Re: [RFC PATCH 0/4] memory tiering fairness by per-cgroup control of promotion and demotion

kaiyang2@xxxxxxxxxx · Fri, 8 Nov 2024 19:01:51 +0000

From: Kaiyang Zhao <kaiyang2@xxxxxxxxxx>

Adding some performance results from testing on a *real* system with CXL memory
to demonstrate the values of the patches.

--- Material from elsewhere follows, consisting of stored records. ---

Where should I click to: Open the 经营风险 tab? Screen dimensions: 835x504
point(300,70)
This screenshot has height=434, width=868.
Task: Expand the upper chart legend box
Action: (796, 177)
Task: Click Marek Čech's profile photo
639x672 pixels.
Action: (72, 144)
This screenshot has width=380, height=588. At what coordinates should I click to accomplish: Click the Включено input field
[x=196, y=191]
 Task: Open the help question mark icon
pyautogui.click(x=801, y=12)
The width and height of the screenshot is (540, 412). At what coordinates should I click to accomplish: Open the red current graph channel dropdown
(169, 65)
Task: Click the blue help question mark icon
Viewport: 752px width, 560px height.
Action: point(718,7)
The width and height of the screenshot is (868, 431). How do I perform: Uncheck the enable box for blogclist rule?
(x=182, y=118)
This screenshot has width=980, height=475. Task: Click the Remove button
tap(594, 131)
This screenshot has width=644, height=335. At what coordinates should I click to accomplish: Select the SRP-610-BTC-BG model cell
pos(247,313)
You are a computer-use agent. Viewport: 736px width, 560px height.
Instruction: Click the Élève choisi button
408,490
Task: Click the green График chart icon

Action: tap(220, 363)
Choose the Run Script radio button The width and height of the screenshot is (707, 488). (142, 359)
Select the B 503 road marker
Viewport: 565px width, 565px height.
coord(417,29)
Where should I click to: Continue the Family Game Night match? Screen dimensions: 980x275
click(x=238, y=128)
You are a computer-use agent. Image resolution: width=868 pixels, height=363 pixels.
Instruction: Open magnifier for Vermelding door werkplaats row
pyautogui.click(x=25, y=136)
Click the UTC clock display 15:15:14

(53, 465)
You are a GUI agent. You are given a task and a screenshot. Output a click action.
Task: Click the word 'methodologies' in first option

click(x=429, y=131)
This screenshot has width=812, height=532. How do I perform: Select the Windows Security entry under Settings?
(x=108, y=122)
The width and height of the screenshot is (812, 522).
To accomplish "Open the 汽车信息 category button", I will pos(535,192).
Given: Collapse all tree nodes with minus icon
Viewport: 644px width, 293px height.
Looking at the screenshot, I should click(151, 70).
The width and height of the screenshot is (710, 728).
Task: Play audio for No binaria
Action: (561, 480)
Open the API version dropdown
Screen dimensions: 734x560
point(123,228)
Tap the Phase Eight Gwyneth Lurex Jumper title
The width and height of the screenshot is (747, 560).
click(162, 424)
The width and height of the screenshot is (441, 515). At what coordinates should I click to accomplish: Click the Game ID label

The system has 256GB local DRAM + 64GB CXL memory. We stack two workloads
together in two cgroups. One is a microbenchmark that allocates memory and
accesses it at tunable hotness levels. It allocates 256GB of memory and
accesses it in sequential passes with a very hot access pattern (~1 second per
pass). The other workload is 64 instances of 520.omnetpp_r from SPEC CPU 2017,
which uses about 14GB of memory in total. We apply memory bandwidth limits (1
Gbps memory bandwidth per logical core) and LLC contention mitigation by
setting cpuset for each cgroup.

Case 1: omnetpp running without the microbenchmark.
It is able to use all local memory and without resource contention. This is
the optimal case.
Avg rate reported by SPEC= 84.7

Case 2: Running two workloads stacked without the fairness patches and start
the microbenchmark first.
Avg= 62.7 (-25.9%)

Case 3: Set memory.low = 19GB for both workloads This is enough memory local
low protection for the entire memory usage of omnetpp.
Avg = 75.3 (-11.1%)
Analysis: omnetpp still uses significant CXL memory (up to 3GB) by the time it
finishes because the hint faults for it only triggers for a few seconds in the
~20 minute runtime. Due to the short runtime of the workload and how tiering
currently works, it finishes before the memory usage converges to the point
where all its memory use is local. However, this still represents a significant
improvement over case 2.

Case 4: Set memory.low = 19GB for both workloads. Set memory.high = 257GB for
the microbenchmark. 
Avg= 84.0 (<1% difference with case 1)
Analysis: by setting both memory.low and memory.high, the usage of local memory
is essentially provisioned for the microbenchmark. Therefore, even if the
microbenchmark starts first, when omnetpp starts it can get all local memory
from the very beginning and achieve near non-colocated performance.

We’re working on getting performance data from Meta’s production workloads.
Stay tuned for more results.